--- Listed records ---
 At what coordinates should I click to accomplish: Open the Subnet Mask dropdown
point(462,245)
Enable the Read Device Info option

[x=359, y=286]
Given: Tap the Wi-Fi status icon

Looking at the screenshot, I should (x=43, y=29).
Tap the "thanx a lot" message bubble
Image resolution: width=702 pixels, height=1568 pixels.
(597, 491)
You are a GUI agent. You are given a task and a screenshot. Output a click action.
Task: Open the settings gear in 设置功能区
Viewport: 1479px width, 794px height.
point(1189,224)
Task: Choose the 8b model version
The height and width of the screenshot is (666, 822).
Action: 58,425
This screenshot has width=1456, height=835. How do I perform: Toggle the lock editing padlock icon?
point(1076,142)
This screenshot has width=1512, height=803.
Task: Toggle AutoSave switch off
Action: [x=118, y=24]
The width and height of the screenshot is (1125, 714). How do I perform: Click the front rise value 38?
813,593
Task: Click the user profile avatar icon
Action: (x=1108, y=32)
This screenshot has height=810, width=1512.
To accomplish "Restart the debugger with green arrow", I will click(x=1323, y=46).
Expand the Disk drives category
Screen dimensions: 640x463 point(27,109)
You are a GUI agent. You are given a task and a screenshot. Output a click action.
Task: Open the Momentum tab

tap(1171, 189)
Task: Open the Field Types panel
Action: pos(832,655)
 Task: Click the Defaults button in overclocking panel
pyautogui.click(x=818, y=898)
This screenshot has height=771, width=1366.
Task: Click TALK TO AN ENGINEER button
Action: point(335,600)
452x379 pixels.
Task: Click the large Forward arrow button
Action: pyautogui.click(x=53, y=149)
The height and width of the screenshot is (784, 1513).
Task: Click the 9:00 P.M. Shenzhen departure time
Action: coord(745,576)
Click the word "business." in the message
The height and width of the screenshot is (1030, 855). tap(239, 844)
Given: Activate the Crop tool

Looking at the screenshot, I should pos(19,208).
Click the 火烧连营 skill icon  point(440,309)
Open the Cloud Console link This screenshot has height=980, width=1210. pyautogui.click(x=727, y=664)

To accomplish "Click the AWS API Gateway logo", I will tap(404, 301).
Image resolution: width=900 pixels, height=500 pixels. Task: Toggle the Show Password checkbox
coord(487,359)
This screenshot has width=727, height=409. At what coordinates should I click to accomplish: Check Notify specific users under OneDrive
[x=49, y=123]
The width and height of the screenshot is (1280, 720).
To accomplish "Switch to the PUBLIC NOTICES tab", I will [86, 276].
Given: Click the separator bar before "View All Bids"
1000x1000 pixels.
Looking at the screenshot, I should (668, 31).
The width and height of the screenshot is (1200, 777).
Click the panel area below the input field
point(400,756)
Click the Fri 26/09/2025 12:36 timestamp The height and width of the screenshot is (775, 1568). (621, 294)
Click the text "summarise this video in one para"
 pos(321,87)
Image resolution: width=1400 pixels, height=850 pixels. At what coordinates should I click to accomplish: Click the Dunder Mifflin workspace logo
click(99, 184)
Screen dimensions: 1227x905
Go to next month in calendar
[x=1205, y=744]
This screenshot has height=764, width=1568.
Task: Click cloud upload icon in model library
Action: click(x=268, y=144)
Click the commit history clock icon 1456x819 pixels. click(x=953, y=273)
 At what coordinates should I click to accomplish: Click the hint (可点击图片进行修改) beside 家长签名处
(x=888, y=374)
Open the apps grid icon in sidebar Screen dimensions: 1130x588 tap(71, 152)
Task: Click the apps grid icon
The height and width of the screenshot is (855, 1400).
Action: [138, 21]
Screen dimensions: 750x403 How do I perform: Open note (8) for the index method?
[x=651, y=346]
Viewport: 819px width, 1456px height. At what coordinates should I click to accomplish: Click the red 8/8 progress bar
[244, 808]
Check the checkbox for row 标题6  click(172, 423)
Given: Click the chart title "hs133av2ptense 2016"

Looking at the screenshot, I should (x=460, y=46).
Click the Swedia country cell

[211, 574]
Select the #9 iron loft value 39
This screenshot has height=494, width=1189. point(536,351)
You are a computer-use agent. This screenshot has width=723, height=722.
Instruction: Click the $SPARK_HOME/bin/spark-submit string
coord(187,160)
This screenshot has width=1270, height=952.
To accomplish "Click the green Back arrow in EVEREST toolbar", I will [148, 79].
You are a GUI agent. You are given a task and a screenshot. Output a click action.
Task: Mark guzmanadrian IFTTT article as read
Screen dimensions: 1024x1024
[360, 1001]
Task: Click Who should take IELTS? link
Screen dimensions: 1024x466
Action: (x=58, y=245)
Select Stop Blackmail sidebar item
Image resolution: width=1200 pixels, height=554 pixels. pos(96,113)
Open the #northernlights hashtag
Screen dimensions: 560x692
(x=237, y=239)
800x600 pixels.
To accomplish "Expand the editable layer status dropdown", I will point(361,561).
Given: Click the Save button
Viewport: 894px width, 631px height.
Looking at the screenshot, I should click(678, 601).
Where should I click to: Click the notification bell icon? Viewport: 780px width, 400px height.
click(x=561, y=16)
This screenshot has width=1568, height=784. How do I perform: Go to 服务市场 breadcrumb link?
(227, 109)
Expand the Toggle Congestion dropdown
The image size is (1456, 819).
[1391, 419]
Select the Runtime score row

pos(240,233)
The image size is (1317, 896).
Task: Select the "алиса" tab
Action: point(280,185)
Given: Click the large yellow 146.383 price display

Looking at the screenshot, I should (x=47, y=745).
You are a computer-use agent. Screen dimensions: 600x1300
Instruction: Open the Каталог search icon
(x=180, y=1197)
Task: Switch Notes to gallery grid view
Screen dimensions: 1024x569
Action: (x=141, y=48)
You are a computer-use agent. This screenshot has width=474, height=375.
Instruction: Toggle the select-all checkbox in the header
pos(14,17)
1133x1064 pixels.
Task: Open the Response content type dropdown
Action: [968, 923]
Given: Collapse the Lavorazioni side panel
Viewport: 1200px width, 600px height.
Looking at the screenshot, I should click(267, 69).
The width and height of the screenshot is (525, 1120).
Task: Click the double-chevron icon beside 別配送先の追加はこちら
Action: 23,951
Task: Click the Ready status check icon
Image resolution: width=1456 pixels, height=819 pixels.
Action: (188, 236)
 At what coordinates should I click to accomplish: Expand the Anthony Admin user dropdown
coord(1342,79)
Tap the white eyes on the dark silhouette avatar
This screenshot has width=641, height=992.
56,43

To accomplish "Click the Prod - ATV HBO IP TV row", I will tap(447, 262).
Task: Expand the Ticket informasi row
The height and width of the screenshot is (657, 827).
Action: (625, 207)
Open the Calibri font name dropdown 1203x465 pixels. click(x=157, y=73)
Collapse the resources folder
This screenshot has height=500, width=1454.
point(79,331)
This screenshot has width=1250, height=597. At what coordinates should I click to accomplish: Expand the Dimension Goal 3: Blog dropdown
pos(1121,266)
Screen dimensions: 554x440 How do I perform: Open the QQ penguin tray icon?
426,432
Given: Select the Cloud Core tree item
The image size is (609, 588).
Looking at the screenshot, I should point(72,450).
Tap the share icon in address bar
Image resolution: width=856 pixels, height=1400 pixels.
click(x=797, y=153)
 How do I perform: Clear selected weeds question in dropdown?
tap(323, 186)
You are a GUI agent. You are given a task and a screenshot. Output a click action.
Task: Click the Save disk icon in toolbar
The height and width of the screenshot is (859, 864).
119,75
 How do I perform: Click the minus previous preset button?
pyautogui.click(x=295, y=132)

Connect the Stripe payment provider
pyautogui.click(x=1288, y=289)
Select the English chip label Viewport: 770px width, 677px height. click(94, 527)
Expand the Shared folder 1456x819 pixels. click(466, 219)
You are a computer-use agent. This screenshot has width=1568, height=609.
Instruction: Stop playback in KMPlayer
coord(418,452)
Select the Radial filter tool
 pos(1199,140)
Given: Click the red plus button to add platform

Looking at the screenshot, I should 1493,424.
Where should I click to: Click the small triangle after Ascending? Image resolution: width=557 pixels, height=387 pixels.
---
### What the task requires
Copy the lines from the items word for word, starting at the line containing "Click the 火烧连营" and ending at the line containing "(x=888, y=374)", with both of those lines included.

### Correct response
Click the 火烧连营 skill icon  point(440,309)
Open the Cloud Console link This screenshot has height=980, width=1210. pyautogui.click(x=727, y=664)

To accomplish "Click the AWS API Gateway logo", I will tap(404, 301).
Image resolution: width=900 pixels, height=500 pixels. Task: Toggle the Show Password checkbox
coord(487,359)
This screenshot has width=727, height=409. At what coordinates should I click to accomplish: Check Notify specific users under OneDrive
[x=49, y=123]
The width and height of the screenshot is (1280, 720).
To accomplish "Switch to the PUBLIC NOTICES tab", I will [86, 276].
Given: Click the separator bar before "View All Bids"
1000x1000 pixels.
Looking at the screenshot, I should (668, 31).
The width and height of the screenshot is (1200, 777).
Click the panel area below the input field
point(400,756)
Click the Fri 26/09/2025 12:36 timestamp The height and width of the screenshot is (775, 1568). (621, 294)
Click the text "summarise this video in one para"
 pos(321,87)
Image resolution: width=1400 pixels, height=850 pixels. At what coordinates should I click to accomplish: Click the Dunder Mifflin workspace logo
click(99, 184)
Screen dimensions: 1227x905
Go to next month in calendar
[x=1205, y=744]
This screenshot has height=764, width=1568.
Task: Click cloud upload icon in model library
Action: click(x=268, y=144)
Click the commit history clock icon 1456x819 pixels. click(x=953, y=273)
 At what coordinates should I click to accomplish: Click the hint (可点击图片进行修改) beside 家长签名处
(x=888, y=374)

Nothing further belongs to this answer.